Why the system is broken

The interaction between processors and farmers is bizarre to outsiders. The way it works is this:

Out of a handful of processors in the district, you ask one to collect your milk, although, if you’re unlucky and live somewhere a little remote, you might not actually have a choice at all. We’ll call this processor “your” processor for convenience.

Whichever processor you choose, they tell you what they will pay for your milk on July 1 – sometimes after July 1. This “opening price” is meant to be the lowest anticipated price, the one you can budget on. The only other time the price has fallen below the opening price in the last couple of decades was during the global financial crisis and even then we had a couple of months’ notice.

The price generally goes up along the way from there, though, unless you are one of the very few farmers who gets a fixed price, nothing is actually guaranteed after that.

It all depends on the exchange rate, global commodity prices, the performance of the biggest processor in the market and the success of “your” processor’s particular product mix.

What’s the performance of the biggest processor in the market and the success of your processor’s particular product mix got to do with the amount farmers are paid, you ask? Everything.

And it’s a system that used to work brilliantly. Once upon a time – not too long ago for those sporting the odd grey hair – there were not one but two major dairy co-operatives in the southern states: Bonlac and Murray Goulburn.

Every cent of profit the two co-operatives earned was returned to their farmer-shareholders and, because their whole reason for being was to maximise profits for their farmers, they effectively set a base for the farm-gate milk price.

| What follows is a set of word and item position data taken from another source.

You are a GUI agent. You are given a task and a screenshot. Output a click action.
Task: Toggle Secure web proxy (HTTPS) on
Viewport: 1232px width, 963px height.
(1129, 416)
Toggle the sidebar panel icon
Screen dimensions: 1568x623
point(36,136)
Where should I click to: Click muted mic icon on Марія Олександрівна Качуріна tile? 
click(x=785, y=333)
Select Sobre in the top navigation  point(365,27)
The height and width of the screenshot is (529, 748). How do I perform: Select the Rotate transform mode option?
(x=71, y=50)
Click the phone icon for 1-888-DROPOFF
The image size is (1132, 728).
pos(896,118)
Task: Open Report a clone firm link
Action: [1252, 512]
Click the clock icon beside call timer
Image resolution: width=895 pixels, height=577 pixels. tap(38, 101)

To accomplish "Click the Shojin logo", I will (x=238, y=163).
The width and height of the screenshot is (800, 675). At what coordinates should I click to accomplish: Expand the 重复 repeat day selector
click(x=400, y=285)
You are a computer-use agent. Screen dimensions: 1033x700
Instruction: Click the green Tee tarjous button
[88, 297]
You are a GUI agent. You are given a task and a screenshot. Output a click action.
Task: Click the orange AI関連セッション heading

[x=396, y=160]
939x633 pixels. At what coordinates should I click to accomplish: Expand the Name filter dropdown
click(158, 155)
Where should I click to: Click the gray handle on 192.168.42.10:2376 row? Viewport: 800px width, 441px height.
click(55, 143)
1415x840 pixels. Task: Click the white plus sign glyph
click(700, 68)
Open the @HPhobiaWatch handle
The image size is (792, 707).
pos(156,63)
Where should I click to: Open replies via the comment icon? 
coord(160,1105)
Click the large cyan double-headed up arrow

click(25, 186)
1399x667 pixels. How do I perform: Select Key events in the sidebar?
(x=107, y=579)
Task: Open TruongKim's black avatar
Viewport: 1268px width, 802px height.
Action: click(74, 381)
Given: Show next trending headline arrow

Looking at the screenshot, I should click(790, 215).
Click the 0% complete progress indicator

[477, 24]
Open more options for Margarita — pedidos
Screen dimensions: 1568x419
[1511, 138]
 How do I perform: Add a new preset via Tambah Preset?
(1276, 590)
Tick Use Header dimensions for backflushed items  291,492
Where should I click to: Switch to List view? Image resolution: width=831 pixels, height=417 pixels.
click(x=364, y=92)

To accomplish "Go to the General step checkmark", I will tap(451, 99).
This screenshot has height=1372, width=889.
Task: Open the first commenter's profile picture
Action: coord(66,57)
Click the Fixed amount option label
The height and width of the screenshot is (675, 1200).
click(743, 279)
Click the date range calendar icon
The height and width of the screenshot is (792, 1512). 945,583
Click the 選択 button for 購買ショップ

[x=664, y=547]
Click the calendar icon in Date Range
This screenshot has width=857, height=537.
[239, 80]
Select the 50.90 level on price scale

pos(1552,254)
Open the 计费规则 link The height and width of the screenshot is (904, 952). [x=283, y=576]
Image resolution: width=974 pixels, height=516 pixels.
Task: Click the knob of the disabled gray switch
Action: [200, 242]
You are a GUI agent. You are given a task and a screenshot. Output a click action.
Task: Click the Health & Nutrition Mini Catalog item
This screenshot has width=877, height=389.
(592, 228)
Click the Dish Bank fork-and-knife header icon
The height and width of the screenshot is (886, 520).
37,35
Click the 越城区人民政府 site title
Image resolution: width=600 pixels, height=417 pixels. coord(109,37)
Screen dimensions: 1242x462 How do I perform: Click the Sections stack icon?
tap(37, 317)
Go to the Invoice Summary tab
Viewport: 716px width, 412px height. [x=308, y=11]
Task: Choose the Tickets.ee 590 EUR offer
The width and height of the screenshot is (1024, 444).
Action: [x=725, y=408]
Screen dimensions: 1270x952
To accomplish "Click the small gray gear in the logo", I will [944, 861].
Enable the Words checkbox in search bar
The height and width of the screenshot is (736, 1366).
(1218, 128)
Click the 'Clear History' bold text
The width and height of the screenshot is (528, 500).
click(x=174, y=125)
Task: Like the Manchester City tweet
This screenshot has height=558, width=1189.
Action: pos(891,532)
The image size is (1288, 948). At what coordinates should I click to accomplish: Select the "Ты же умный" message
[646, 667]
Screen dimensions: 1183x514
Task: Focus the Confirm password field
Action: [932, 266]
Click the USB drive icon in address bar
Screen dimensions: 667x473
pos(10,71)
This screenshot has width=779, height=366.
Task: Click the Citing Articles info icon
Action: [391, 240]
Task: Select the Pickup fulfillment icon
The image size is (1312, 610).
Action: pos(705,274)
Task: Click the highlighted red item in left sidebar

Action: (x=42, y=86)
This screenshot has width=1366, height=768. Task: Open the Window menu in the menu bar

Neither co-op could get too lazy or arrogant because there was strong competition from the other. Then, disaster struck, as reported by The Age:

“Crucially, Bonlac is processing only 1.6 billion litres of milk. Over the past 10 years, its share of Victorian milk production has declined from about 40 per cent in 1992 to 16 per cent in 2002.”

“Bonlac’s milk plants are running at only 75 per cent of manufacturing capacity. Particularly underused are the factories at Darnum in West Gippsland and Stanhope in northern Victoria.

“Debt, the result of an ambitious expansion into value-adding branded products in the 1990s, is still crippling the company, despite asset sales creating paper profits in the last couple of years, and the repayment of $185 million of debt.”

Now, in the midst of an ambitious expansion into value-adding branded products on the back of a partial listing, MG is in turmoil. Its MD and CFO have resigned and the milk price has collapsed, triggering ASIC and ACCC investigations, at least one class action and a share price meltdown.

Bonlac is long gone and, in the eyes of many farmers, MG has lost the title of reliable pacemaker. The system is broken.

It’s no longer acceptable for dairy leaders to tell farmers to concentrate on their farm businesses and blindly follow their calls for growth. It’s time we actively forged a new era for Australian dairying.